PROBLEM:
Transcribe verbatim the stretch of entries from the line containing "Task: Change the" through the line containing "Action: [x=751, y=32]", inclusive of both.

PROVIDED ENTRIES:
■ ■ ■ ■
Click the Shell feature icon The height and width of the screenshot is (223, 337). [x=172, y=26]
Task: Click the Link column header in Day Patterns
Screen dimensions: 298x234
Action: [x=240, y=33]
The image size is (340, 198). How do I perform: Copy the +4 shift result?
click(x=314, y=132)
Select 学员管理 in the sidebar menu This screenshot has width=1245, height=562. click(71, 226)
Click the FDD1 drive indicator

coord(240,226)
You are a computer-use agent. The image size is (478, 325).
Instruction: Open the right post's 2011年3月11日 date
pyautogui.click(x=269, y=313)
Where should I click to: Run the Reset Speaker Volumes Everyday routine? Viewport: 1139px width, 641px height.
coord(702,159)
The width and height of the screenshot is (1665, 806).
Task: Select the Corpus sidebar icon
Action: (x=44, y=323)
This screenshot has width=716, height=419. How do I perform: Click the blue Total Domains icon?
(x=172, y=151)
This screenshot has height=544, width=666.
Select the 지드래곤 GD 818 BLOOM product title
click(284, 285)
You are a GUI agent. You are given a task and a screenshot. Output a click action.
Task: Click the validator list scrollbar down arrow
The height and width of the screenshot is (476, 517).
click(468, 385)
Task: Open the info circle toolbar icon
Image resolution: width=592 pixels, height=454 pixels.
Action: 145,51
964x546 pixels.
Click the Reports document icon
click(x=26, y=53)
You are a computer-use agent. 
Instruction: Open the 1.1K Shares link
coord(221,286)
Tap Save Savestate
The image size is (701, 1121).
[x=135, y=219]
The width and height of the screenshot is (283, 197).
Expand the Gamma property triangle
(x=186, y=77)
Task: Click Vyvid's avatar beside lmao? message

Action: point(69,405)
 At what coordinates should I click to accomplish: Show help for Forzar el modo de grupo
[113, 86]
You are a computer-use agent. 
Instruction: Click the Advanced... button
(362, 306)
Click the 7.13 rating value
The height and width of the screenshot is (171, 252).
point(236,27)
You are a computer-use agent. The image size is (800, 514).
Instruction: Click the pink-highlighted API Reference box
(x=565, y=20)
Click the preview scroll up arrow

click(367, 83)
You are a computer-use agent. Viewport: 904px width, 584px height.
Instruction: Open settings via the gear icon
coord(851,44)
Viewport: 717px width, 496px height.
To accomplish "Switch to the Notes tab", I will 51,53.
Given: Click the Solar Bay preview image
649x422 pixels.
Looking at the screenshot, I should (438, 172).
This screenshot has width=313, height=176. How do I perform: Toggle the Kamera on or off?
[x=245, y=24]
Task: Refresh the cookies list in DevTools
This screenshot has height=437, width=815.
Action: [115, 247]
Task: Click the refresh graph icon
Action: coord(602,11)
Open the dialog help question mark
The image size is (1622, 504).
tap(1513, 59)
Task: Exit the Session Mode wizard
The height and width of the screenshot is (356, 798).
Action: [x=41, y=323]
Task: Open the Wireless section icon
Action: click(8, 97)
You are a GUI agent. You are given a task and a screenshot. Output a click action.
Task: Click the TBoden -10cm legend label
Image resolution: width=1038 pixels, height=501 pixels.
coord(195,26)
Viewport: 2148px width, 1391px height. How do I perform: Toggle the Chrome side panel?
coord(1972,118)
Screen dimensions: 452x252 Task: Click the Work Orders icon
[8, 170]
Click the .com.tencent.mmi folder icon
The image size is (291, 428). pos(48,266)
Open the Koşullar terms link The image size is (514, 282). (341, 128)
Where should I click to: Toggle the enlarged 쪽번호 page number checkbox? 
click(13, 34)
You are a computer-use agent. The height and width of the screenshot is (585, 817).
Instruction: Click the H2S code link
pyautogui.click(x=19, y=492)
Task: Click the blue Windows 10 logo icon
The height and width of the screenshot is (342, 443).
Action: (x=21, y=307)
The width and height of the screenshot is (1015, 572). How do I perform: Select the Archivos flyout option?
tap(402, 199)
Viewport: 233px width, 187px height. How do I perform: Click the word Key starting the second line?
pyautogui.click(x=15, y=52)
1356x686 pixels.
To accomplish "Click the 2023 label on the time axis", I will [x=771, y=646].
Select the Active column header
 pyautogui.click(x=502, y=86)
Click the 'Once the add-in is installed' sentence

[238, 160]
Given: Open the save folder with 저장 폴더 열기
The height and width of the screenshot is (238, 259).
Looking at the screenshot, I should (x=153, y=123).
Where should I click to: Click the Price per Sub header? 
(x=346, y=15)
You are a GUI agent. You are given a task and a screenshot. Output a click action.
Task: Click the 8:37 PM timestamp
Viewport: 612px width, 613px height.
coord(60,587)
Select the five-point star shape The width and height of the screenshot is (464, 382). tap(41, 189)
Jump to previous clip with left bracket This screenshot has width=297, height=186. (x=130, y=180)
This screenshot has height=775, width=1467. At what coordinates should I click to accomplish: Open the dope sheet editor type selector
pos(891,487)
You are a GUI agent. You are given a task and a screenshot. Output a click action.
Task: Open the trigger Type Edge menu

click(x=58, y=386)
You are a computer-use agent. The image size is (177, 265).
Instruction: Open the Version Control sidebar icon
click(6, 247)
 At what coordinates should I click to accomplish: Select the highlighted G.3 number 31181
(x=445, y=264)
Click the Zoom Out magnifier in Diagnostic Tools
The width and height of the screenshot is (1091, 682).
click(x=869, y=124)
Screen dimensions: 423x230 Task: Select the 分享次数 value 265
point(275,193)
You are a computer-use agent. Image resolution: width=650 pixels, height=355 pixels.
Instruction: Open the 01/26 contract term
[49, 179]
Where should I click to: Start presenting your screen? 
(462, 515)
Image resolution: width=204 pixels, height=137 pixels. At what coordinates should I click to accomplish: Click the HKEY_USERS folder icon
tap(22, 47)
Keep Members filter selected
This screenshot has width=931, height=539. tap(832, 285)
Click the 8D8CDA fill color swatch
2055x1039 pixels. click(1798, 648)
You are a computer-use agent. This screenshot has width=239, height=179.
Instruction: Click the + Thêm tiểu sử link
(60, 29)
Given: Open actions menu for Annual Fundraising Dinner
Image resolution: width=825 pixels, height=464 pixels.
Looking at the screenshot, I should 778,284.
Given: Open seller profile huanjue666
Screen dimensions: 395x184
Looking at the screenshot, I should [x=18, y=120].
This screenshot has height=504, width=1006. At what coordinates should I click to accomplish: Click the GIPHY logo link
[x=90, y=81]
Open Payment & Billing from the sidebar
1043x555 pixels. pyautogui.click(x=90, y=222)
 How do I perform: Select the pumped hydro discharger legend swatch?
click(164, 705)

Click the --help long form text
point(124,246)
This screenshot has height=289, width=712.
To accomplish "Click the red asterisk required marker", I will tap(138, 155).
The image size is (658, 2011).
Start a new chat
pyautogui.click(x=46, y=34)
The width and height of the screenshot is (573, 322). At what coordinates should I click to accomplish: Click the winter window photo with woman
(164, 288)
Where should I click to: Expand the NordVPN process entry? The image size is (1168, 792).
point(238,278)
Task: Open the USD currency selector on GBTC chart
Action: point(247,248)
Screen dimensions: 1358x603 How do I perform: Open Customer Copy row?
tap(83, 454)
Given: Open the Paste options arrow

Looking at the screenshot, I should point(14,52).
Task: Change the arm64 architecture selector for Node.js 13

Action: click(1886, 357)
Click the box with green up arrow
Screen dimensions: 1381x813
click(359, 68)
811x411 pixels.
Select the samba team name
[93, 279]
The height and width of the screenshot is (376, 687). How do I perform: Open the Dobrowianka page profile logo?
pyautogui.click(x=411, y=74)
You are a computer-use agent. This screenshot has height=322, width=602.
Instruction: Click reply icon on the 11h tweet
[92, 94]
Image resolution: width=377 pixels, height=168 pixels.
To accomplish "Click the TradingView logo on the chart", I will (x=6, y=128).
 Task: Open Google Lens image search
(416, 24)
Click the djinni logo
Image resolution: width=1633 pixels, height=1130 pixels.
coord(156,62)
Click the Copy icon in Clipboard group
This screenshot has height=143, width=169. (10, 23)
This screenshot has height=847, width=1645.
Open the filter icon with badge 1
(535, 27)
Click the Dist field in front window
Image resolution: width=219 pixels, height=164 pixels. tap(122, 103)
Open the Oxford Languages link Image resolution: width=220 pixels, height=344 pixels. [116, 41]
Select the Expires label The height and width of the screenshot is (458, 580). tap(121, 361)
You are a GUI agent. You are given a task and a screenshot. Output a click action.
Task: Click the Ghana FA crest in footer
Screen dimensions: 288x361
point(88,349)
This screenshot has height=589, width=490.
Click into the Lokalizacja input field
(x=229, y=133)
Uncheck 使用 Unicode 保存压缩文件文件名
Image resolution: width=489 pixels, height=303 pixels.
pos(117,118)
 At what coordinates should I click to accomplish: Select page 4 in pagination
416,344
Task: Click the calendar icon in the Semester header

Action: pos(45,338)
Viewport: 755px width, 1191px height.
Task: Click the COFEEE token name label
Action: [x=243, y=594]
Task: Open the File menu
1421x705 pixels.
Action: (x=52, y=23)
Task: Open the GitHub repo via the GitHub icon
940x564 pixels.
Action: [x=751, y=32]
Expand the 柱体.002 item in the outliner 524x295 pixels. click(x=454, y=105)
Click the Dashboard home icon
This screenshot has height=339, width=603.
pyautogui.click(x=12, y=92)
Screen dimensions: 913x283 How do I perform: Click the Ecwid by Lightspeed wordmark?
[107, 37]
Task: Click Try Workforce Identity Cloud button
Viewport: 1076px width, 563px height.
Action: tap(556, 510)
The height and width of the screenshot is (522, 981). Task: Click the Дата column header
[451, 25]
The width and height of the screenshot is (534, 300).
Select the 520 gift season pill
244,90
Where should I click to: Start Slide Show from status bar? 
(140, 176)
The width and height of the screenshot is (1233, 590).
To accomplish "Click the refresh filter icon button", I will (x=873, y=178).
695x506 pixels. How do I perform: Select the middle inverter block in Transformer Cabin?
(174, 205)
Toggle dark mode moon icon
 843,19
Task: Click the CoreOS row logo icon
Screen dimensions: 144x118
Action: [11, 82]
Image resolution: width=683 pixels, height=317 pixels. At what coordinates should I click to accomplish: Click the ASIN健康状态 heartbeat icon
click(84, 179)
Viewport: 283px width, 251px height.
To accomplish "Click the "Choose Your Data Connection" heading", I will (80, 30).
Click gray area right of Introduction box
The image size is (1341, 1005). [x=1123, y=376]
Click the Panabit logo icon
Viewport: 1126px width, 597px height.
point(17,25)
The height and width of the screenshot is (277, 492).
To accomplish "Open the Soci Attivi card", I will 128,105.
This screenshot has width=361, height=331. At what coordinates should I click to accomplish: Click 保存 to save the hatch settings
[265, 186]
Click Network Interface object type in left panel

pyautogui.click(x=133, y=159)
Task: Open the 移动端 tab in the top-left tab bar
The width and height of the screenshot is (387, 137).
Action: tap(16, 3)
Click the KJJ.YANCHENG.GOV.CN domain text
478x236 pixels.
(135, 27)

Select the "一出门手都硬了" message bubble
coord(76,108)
■ ■ ■ ■
WRITTEN REPLY:
Task: Change the arm64 architecture selector for Node.js 13

Action: click(1886, 357)
Click the box with green up arrow
Screen dimensions: 1381x813
click(359, 68)
811x411 pixels.
Select the samba team name
[93, 279]
The height and width of the screenshot is (376, 687). How do I perform: Open the Dobrowianka page profile logo?
pyautogui.click(x=411, y=74)
You are a computer-use agent. This screenshot has height=322, width=602.
Instruction: Click reply icon on the 11h tweet
[92, 94]
Image resolution: width=377 pixels, height=168 pixels.
To accomplish "Click the TradingView logo on the chart", I will (x=6, y=128).
 Task: Open Google Lens image search
(416, 24)
Click the djinni logo
Image resolution: width=1633 pixels, height=1130 pixels.
coord(156,62)
Click the Copy icon in Clipboard group
This screenshot has height=143, width=169. (10, 23)
This screenshot has height=847, width=1645.
Open the filter icon with badge 1
(535, 27)
Click the Dist field in front window
Image resolution: width=219 pixels, height=164 pixels. tap(122, 103)
Open the Oxford Languages link Image resolution: width=220 pixels, height=344 pixels. [116, 41]
Select the Expires label The height and width of the screenshot is (458, 580). tap(121, 361)
You are a GUI agent. You are given a task and a screenshot. Output a click action.
Task: Click the Ghana FA crest in footer
Screen dimensions: 288x361
point(88,349)
This screenshot has height=589, width=490.
Click into the Lokalizacja input field
(x=229, y=133)
Uncheck 使用 Unicode 保存压缩文件文件名
Image resolution: width=489 pixels, height=303 pixels.
pos(117,118)
 At what coordinates should I click to accomplish: Select page 4 in pagination
416,344
Task: Click the calendar icon in the Semester header

Action: pos(45,338)
Viewport: 755px width, 1191px height.
Task: Click the COFEEE token name label
Action: [x=243, y=594]
Task: Open the File menu
1421x705 pixels.
Action: (x=52, y=23)
Task: Open the GitHub repo via the GitHub icon
940x564 pixels.
Action: [x=751, y=32]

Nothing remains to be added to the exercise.